Anabolic Innovations is coming out with a product that may help with that call Stoked. Drive may also help you and the x-factor that nni suggested is also a good choice


----------



## StxNas (Mar 19, 2008)

I've been thinking about running STOKED with Activate Xtreme as a natty cycle. Drive would stack nicely of either these too.

I'm assuming that nni suggest AA b/c even something like a test booster might not be the best idea for younger guys. 

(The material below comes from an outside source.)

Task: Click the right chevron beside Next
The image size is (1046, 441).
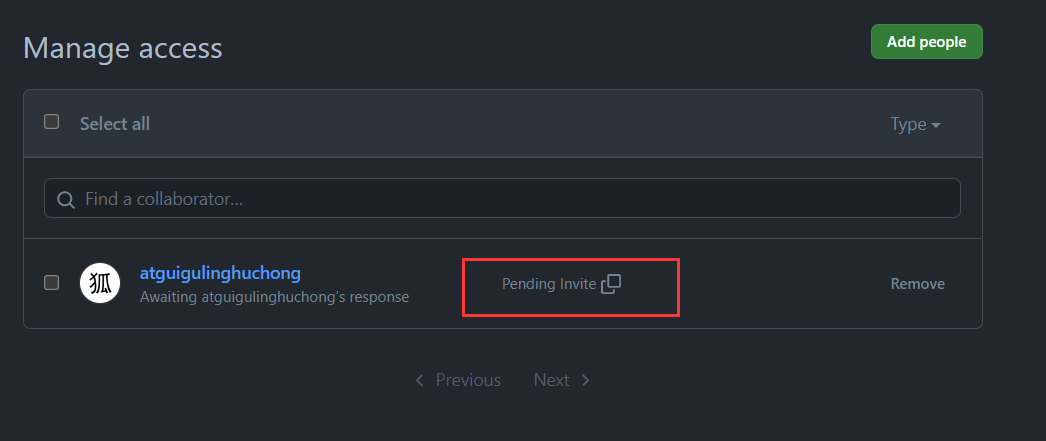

Twenty-one is arbitrarily the "legal age" for these sorts of things...BUT from a physiological stand point something more like 25 or even 26 would make more sense. JMO though and I know plenty of people have ran "stuff" before 25 with no _known _harm.


----------



## nni (Mar 19, 2008)

StxNas said:


> I've been thinking about running STOKED with Activate Xtreme as a natty cycle. Drive would stack nicely of either these too.
> 
> I'm assuming that nni suggest AA b/c even something like a test booster might not be the best idea for younger guys.
> 
> Twenty-one is arbitrarily the "legal age" for these sorts of things...BUT from a physiological stand point something more like 25 or even 26 would make more sense. JMO though and I know plenty of people have ran "stuff" before 25 with no _known _harm.

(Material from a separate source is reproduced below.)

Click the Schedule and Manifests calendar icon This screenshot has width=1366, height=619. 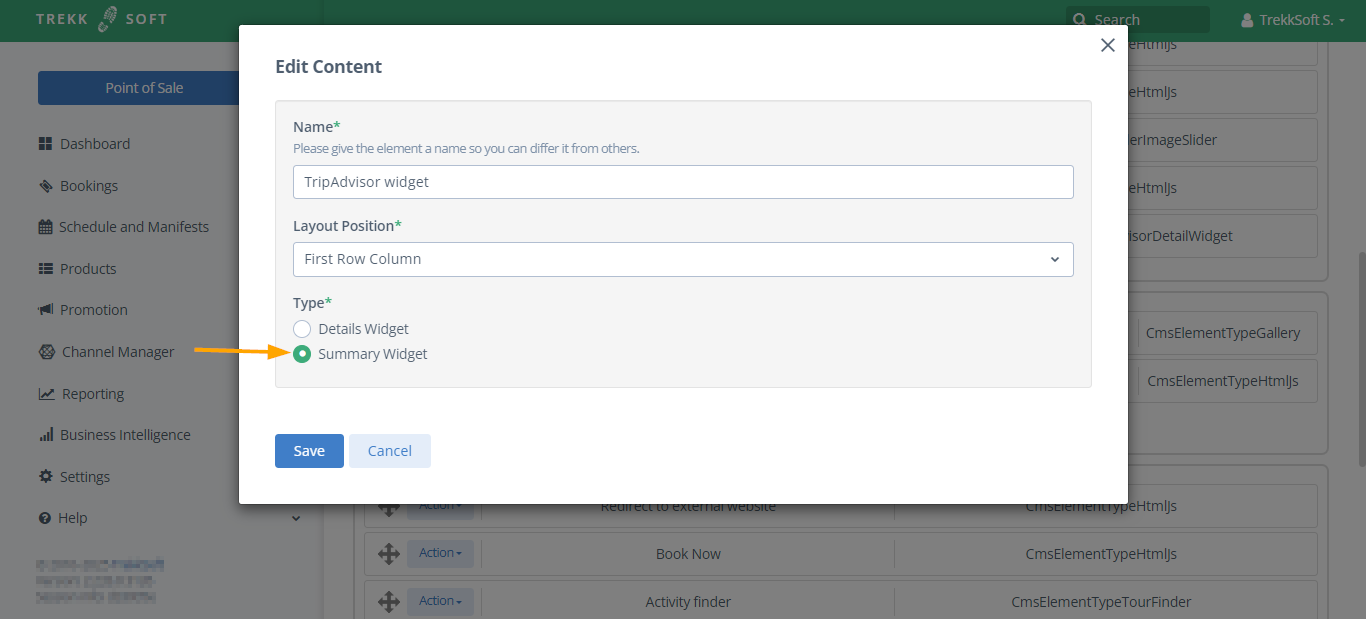pos(45,227)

stocked and actX would be a cool stack. ill have to look into that.


----------



## workingatit43 (Mar 19, 2008)

nni said:


> stocked and actX would be a cool stack. ill have to look into that.



Looks sick to me


----------



## StxNas (Mar 19, 2008)

I really wanted to get some Activate Xtreme b/c of the I3C, but I ended up with some Mass FX. That should still be a solid though stack though. I'm currently in the works of obtaining some Drive too...my stash is going to be ridiculous, lol!


----------



## GamecockU (Mar 24, 2008)

Im having a problem finding places online that still stock lean xtreme.  I put in the order for everything else already.  Anyone have any suggestions on where to get it from at a descent price?


----------



## nni (Mar 24, 2008)

GamecockU said:


> Im having a problem finding places online that still stock lean xtreme.  I put in the order for everything else already.  Anyone have any suggestions on where to get it from at a descent price?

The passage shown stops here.